- Supplied material:

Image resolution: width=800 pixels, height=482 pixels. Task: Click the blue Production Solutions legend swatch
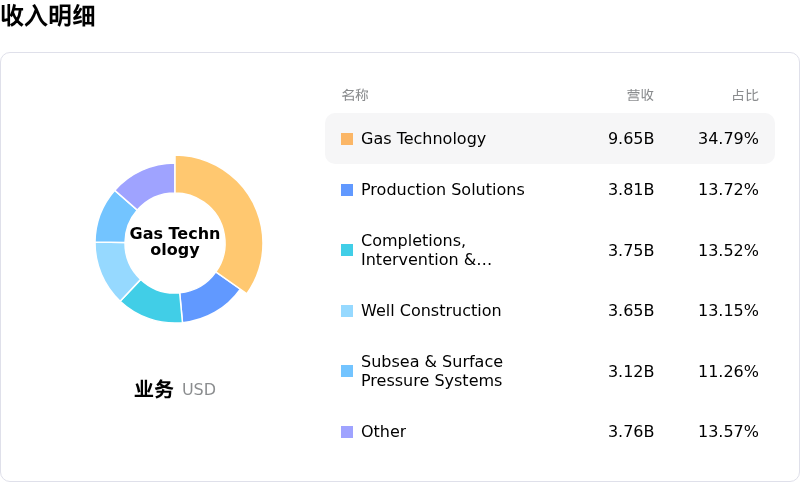point(347,190)
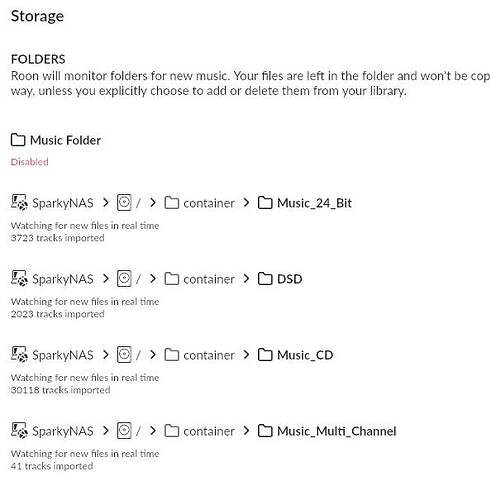Click container label in DSD row
490x500 pixels.
(209, 279)
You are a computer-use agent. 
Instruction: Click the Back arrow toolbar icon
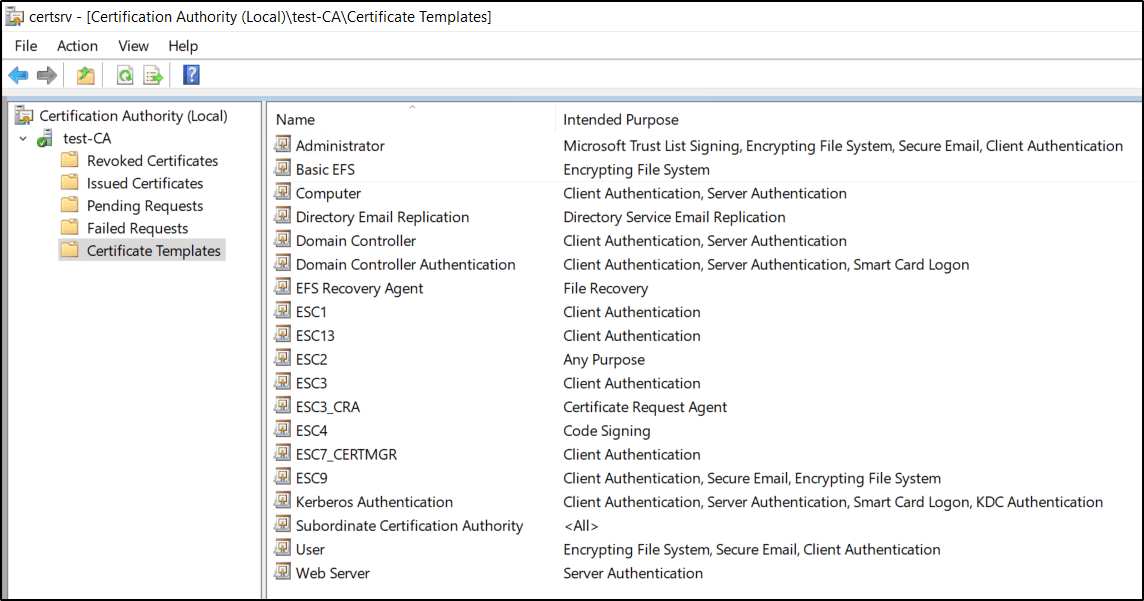click(18, 75)
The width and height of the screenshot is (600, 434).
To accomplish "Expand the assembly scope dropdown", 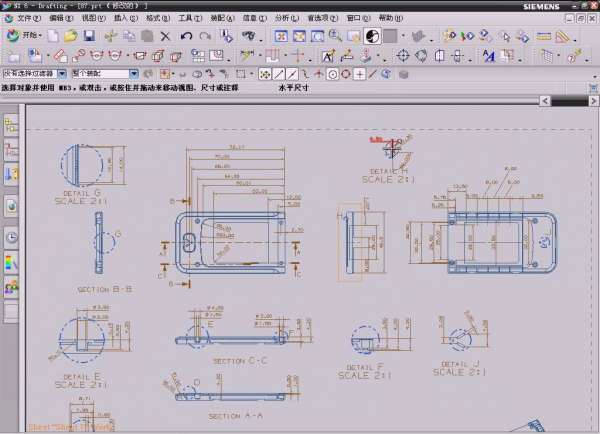I will [x=135, y=73].
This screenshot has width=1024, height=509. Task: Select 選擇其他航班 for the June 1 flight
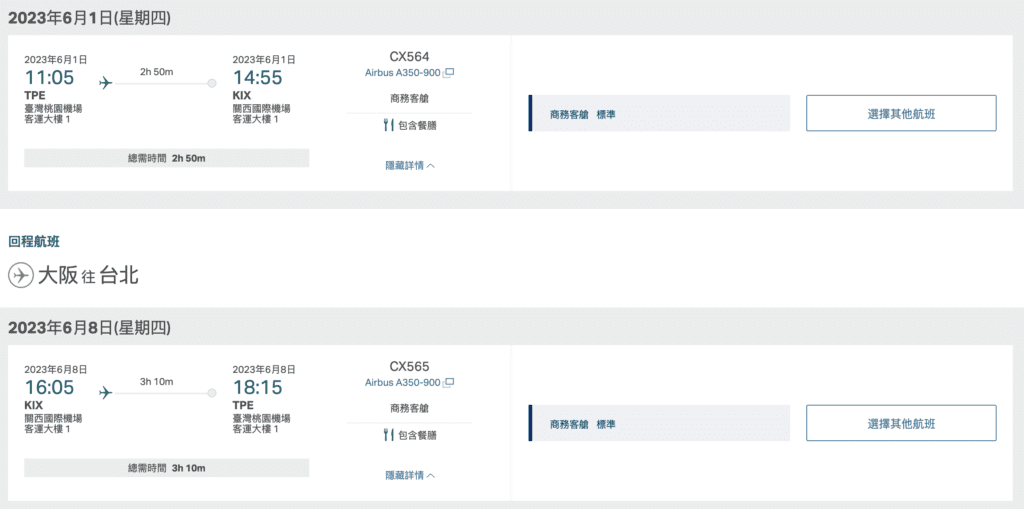(901, 113)
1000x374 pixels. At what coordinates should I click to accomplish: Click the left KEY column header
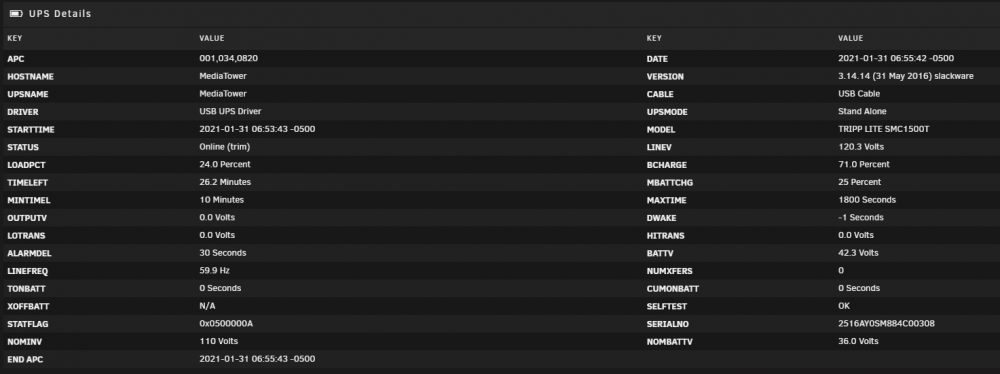[15, 38]
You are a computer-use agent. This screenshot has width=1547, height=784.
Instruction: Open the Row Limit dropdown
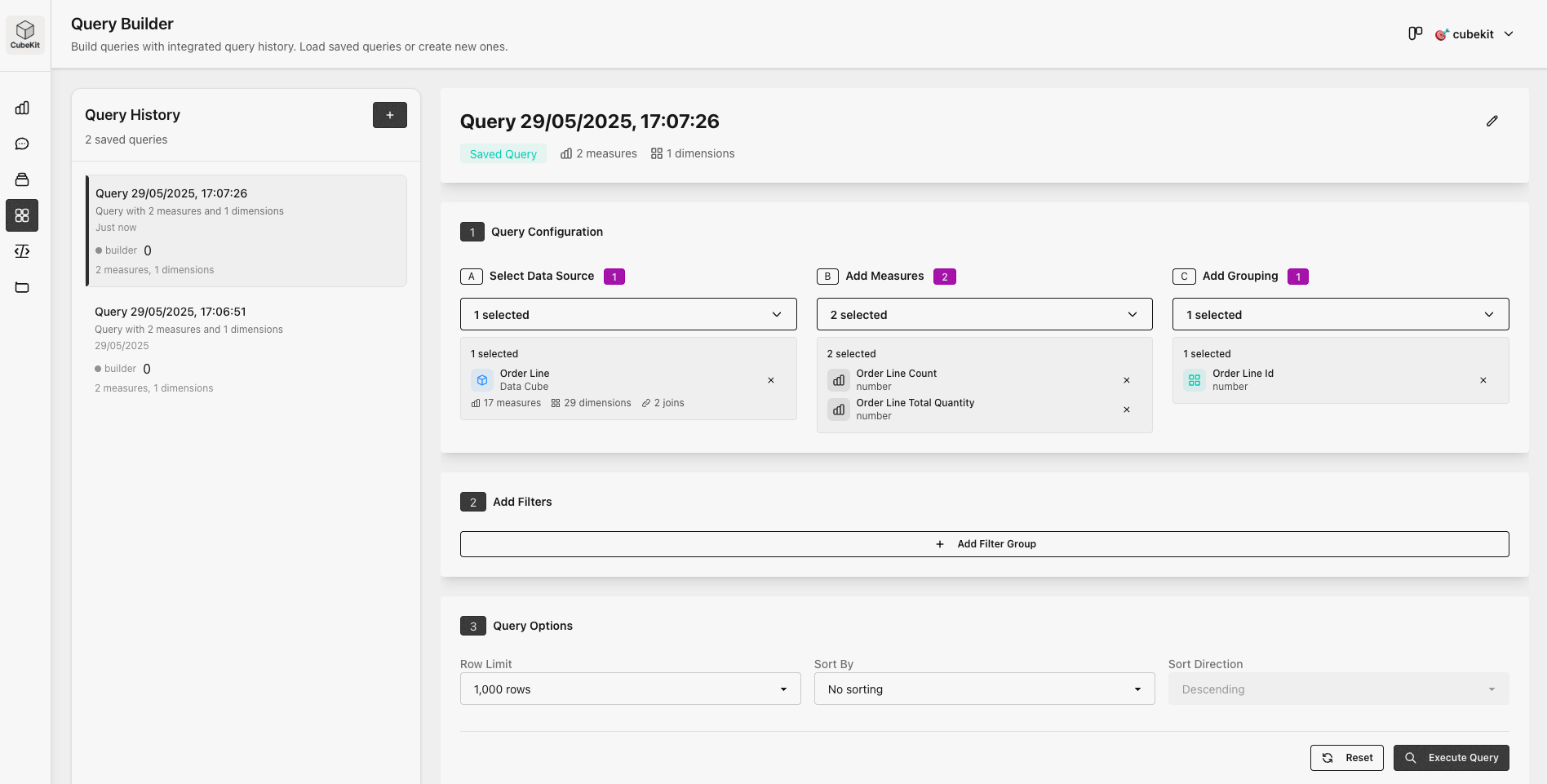[630, 689]
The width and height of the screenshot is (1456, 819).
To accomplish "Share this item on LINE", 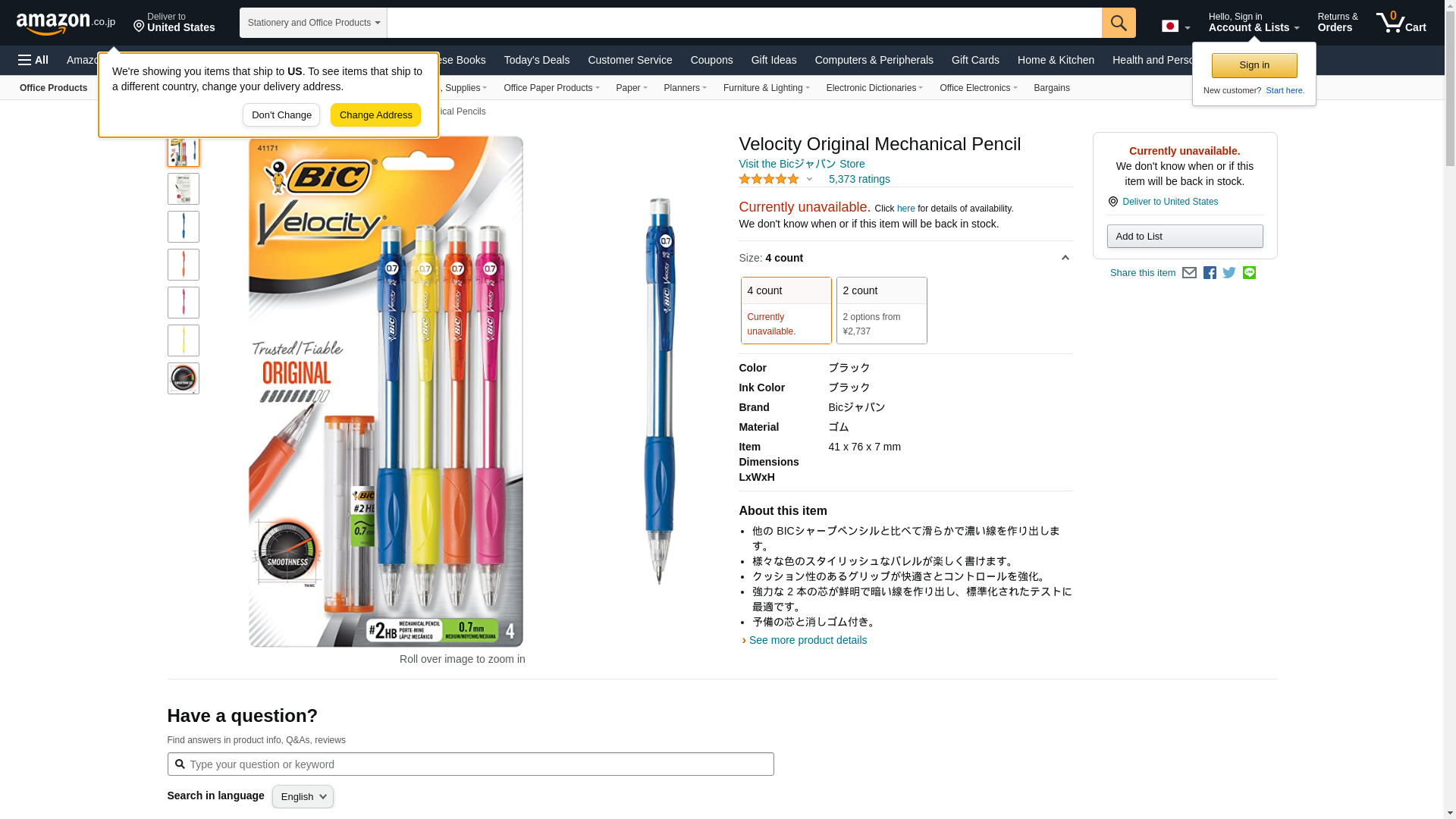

- Assignment: Everything from the line containing "You are a computer-use agent. This" to the final line of the listing above, both ends included, should be transcribed word for word, except for the pictures.

- Task solution:
You are a computer-use agent. This screenshot has width=1547, height=784.
Instruction: Open the Row Limit dropdown
[630, 689]
The width and height of the screenshot is (1456, 819).
To accomplish "Share this item on LINE", 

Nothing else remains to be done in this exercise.